Sadly, we must report that visiting Napa Valley wineries is not as much fun as it used to be. We can’t afford to purchase most of the wine, and the tasting fees are very high compared to other wine regions. We also feel a little uncomfortable with what is now the norm, the appointment-only tasting format. We get too much wine speak and not enough casual conversation with other visitors.
We have been keeping track of what it costs to taste wine in the Napa Valley for several years. We track ten wineries and list the price for the lowest level of a wine-tasting experience. The average price in 2020 was $32.50 per person; now, in 2022, it is $54 per person. Take a look at the list and start your research on which wineries might fit your wine-tasting budget.

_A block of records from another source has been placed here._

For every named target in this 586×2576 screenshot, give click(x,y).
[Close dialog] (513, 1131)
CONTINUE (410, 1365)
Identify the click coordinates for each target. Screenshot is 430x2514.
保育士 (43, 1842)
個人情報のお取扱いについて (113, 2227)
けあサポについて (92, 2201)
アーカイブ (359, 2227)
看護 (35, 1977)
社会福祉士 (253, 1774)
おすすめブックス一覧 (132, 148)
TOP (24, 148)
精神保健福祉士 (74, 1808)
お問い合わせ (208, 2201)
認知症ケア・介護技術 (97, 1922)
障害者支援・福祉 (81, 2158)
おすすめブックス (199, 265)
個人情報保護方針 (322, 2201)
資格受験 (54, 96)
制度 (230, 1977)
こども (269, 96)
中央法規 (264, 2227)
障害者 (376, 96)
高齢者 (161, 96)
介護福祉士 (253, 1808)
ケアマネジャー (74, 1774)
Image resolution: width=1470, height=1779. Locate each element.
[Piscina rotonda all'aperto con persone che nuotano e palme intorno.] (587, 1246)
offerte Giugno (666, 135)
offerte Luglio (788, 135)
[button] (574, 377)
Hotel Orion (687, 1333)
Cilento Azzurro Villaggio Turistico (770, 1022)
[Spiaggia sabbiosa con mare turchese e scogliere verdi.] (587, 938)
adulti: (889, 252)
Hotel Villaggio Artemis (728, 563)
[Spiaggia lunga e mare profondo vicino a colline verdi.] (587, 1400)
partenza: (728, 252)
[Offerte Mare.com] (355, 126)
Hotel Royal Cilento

Beringer has a one-hour tasting experience for $45 per person, The Legacy Tasting. “Choose five wines from our current collection of these limited released wines available only here at the winery. Each of the wines showcase a vineyard, variety, or growing region. After their experience, guests can enjoy a walk around the beautiful gardens and estate.” There is also a $30 self-tour experience that includes the historic caves and a glass of wine. The Rhine House is a lovely structure dating back to 1883. See more here.
There is no getting around the high tasting fees. If you are on a budget, it means fewer wineries to visit. Choose wisely. You can save on fees if you visit a tasting room in the towns, but it is more fun and educational to visit a working winery. When your tasting is done at a winery, ask if you can see the cellar and barrel room and take a walk in the vineyards. You might get the nod!